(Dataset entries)
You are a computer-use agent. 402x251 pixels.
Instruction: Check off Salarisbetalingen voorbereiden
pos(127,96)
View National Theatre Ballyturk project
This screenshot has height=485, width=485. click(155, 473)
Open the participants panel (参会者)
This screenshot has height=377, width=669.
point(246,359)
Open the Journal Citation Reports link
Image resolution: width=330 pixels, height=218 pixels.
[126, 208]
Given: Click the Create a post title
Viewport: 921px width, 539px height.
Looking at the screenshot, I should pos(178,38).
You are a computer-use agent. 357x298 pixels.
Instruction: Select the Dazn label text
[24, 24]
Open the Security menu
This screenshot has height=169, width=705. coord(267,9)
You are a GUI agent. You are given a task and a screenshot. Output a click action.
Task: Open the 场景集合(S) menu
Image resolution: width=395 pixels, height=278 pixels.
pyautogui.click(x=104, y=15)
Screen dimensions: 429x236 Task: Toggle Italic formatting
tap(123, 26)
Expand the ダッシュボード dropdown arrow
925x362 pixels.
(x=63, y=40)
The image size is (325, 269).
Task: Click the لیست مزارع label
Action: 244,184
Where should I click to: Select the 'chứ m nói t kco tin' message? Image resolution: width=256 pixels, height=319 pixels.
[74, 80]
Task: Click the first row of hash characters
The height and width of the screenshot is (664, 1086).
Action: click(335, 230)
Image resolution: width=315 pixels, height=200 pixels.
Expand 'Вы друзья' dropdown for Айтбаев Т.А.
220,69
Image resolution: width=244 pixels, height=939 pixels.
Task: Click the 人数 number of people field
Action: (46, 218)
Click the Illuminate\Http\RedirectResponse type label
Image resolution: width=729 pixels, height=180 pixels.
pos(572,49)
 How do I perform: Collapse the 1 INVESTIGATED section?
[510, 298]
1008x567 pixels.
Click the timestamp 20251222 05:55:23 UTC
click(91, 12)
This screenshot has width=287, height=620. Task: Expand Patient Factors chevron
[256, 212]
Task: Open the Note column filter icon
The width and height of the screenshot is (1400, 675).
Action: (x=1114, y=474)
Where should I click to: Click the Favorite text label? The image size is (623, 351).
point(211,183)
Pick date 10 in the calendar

▸ WHAT THE TASK ASKS
From the line that holds "The height and" to the last line of the records above, print each line exactly. Add nothing else.

▸ EXERCISE RESPONSE
The height and width of the screenshot is (664, 1086).
Action: click(335, 230)
Image resolution: width=315 pixels, height=200 pixels.
Expand 'Вы друзья' dropdown for Айтбаев Т.А.
220,69
Image resolution: width=244 pixels, height=939 pixels.
Task: Click the 人数 number of people field
Action: (46, 218)
Click the Illuminate\Http\RedirectResponse type label
Image resolution: width=729 pixels, height=180 pixels.
pos(572,49)
 How do I perform: Collapse the 1 INVESTIGATED section?
[510, 298]
1008x567 pixels.
Click the timestamp 20251222 05:55:23 UTC
click(91, 12)
This screenshot has width=287, height=620. Task: Expand Patient Factors chevron
[256, 212]
Task: Open the Note column filter icon
The width and height of the screenshot is (1400, 675).
Action: (x=1114, y=474)
Where should I click to: Click the Favorite text label? The image size is (623, 351).
point(211,183)
Pick date 10 in the calendar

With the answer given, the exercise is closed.